I have a dataset
with missing values , I would like to get the number of missing values for each columns. Following is what I did , I got the number of non missing values. How can I use it to get the number of missing values?
df.describe().filter($"summary" === "count").show
+-------+---+---+---+
|summary| x| y| z|
+-------+---+---+---+
| count| 1| 2| 3|
+-------+---+---+---+
Any help please to get a dataframe
in which we'll find columns and number of missing values for each one.
Many thanks
You could count the missing values by summing the boolean output of the isNull()
method, after converting it to type integer:
In Scala
:
import org.apache.spark.sql.functions.{sum, col}
df.select(df.columns.map(c => sum(col(c).isNull.cast("int")).alias(c)): _*).show
In Python
:
from pyspark.sql.functions import col,sum
df.select(*(sum(col(c).isNull().cast("int")).alias(c) for c in df.columns)).show()

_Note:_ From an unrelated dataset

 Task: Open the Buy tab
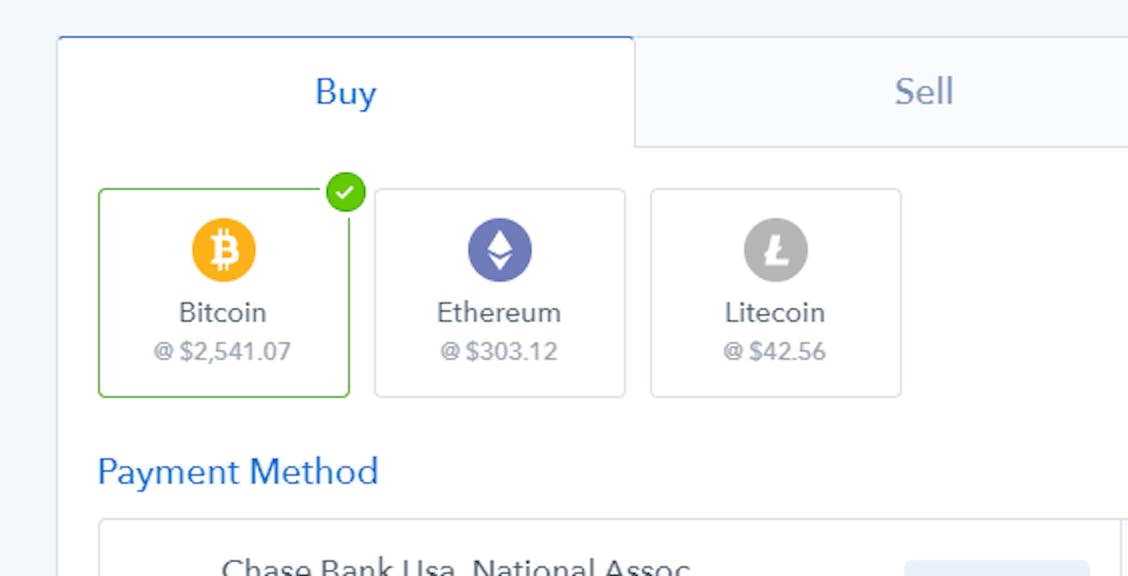[x=345, y=91]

Alternatively, you could also use the output of df.describe().filter($"summary" === "count")
, and subtract the number in each cell by the number of rows in the data:
In Scala
:
import org.apache.spark.sql.functions.lit,
val rows = df.count()
val summary = df.describe().filter($"summary" === "count")
summary.select(df.columns.map(c =>(lit(rows) - col(c)).alias(c)): _*).show
In Python
:
from pyspark.sql.functions import lit
rows = df.count()
summary = df.describe().filter(col("summary") == "count")
summary.select(*((lit(rows)-col(c)).alias(c) for c in df.columns)).show()